Follow this logo design process walkthrough to see the making of a cubist style logo design made up of lots of detailed vector facets. Not only will we be creating the actual design in Adobe Illustrator, but I’ll also be describing the whole logo design process in this tutorial, from the initial sketches right through to finishing off the final design.
The logo we’re creating as part of this tutorial is a trendy “Cubist” style logo made up of lots of detailed elements to form an larger object. The design is based on a fictional brand or company named Raven, but the whole process is the same for a live client (just without the infinite cycle of changes and revisions!). We’ll first create the full colour logo in all its glory with gradients and effects, then tone back the logo to create flat and mono versions to provide a versatile design for use in any situation.
It’s worth starting any logo design project with a sketch. Our fictional brand of raven is simply going to be based on the Raven breed of bird, but for live projects you may need to brainstorm ideas on how to visually represent a company’s values. Sketch out a some basic raven poses to find a typical profile that would be easily recognisable at small scales.
Curved lines can lead to the profile being mistaken for a seagull or a pigeon, so stick to sharp lines to relate to that predator nature of ravens and crows.
Once you’re happy with your overall silhouette or profile open up Adobe Illustrator and draw your outline with the pen tool using simply clicks. Trace a stock photograph to ensure you capture all the necessary proportions.
The design we’re creating is based on the cubist style to spice up the design with some fancy effects. Draw intersecting lines between each corner point of the outline.
Add a range of intersecting lines until the design is made up of plenty of facets. Don’t go too far though as any tiny facets will be lost at small scales, which is generally how logos are used. Select all the intersecting lines and press CMD+8 to create a Compound Path.
Select both the compound path lines and the overall outline and hit the Divide option from the Pathfinder palette. Right click and Ungroup the objects.

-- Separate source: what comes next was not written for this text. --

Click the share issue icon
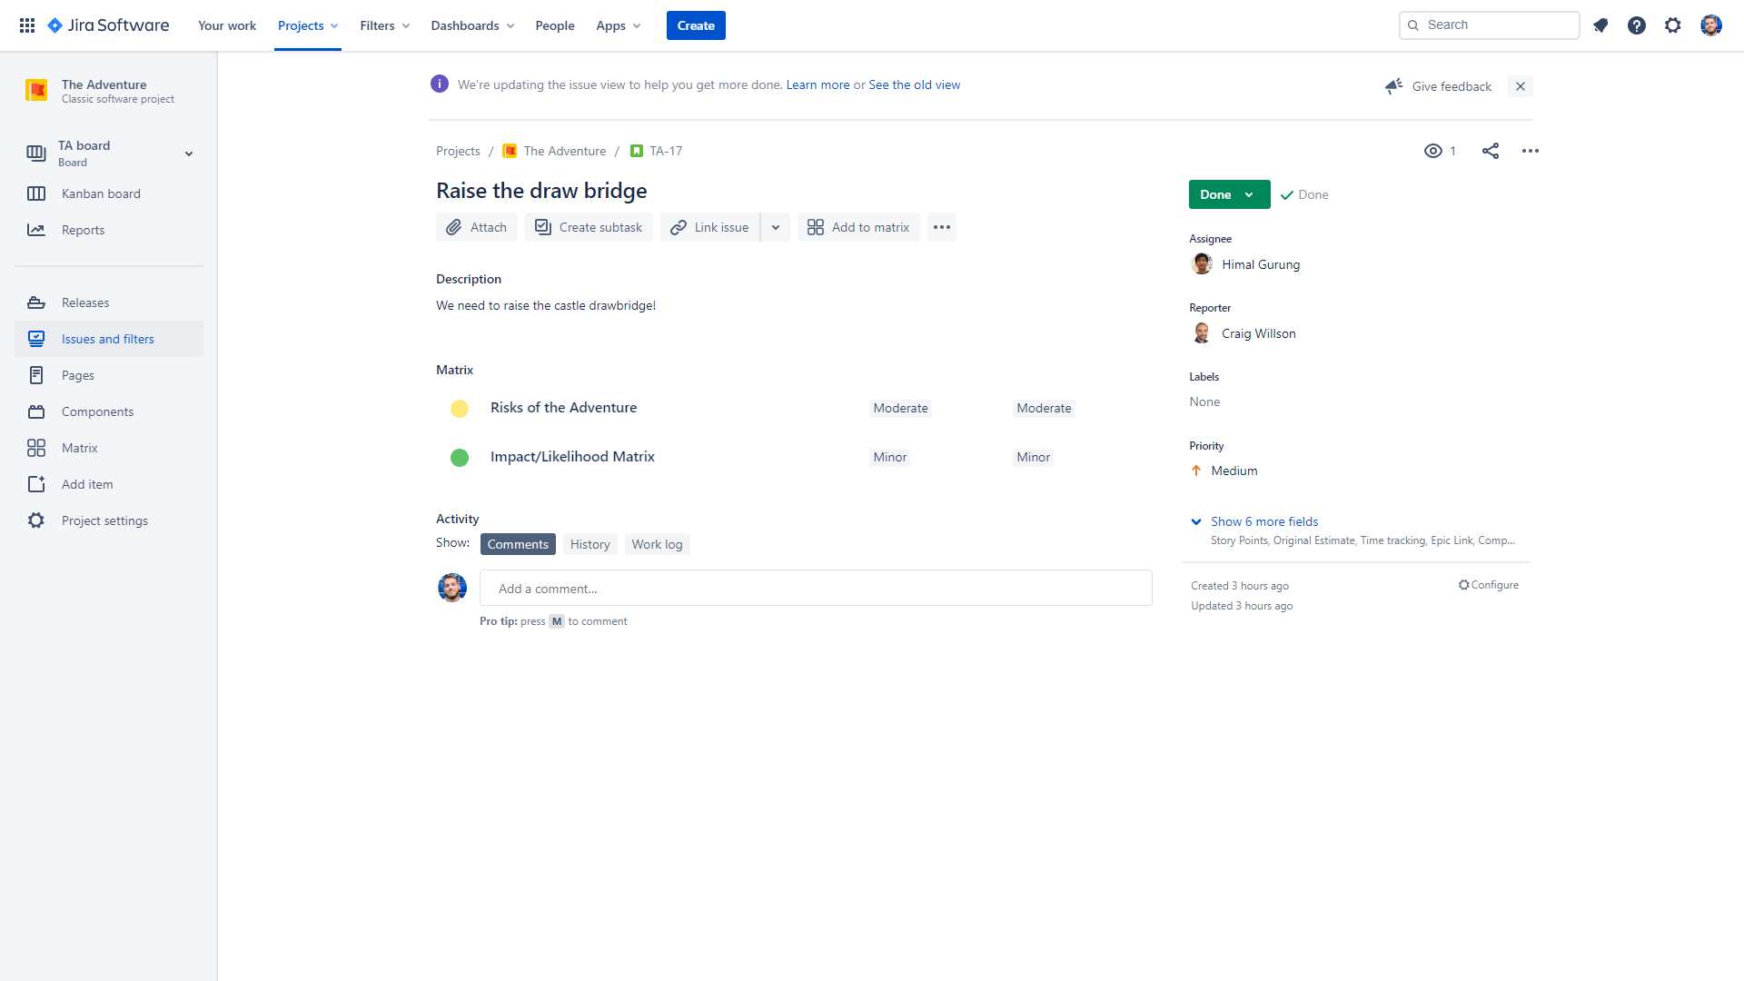The image size is (1744, 981). (x=1491, y=151)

Set up a series of colour blocks to form a simple palette, then fill the individual shapes of your cubist design with these colours.

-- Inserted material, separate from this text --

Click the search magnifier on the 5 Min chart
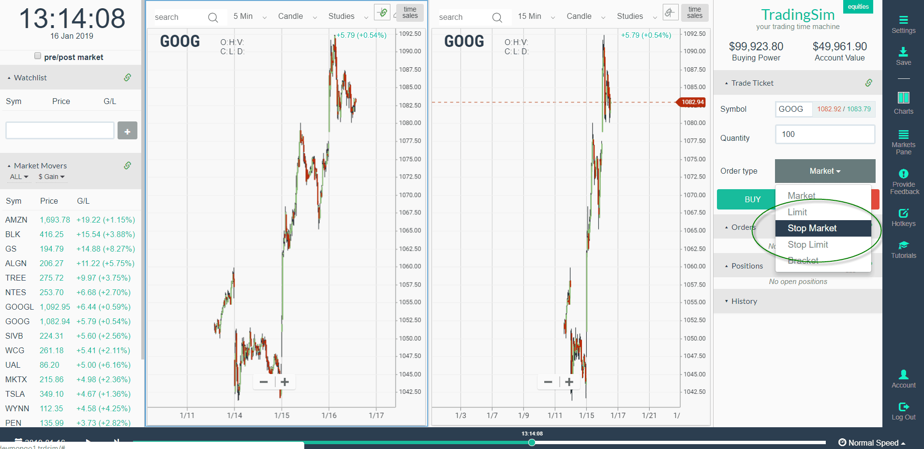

Once all the segments have been filled make a duplicate of the design. We’ll package up this flat colour version of the logo with the final files. Make a copy of the swatches and replace the fills of each block with subtle gradients.
Replace all the flat colour segments with their gradient counterpart, then go through each individual shape with the Gradient tool to adjust the direction of the gradient flow.
The main logo symbol is complete, so we can now move onto the type. A series of sans-serif contestants were laid out to compare their overall form. The more realist styles with the straight leg of the letter R seem to have a more modern and stylish appearance that suits the straight lines of the logo symbol.
One clear winner out of all the fonts is the Futura typeface. Its sharp points relate well to the clean lines used in the creation of the raven symbol.
Next it’s time to combine both the type and the logo. Positioning the raven symbol facing away from the type leaves an awkward space between the two elements, whereas the breast and head naturally surround the first letter when it’s faced in the opposite direction.
Finally the type and symbol are balanced in size by scaling the type to 1/3 of the overall size of the symbol. The tracking is also increased to increase the spacing between each letter to match the whitespace between the two objects.
The full colour logo will be the primary design used in most situations, but it’s always worth creating flat and mono versions for ultra small sizes or when inverted on a black background.
All the designs can then be exported and compiled into a complete package and handed over to the client. The final layout shows the full colour primary logo, the flat and mono versions and the cubist style pattern, which could be used in any additional branding, such as the website design, business cards or stationery.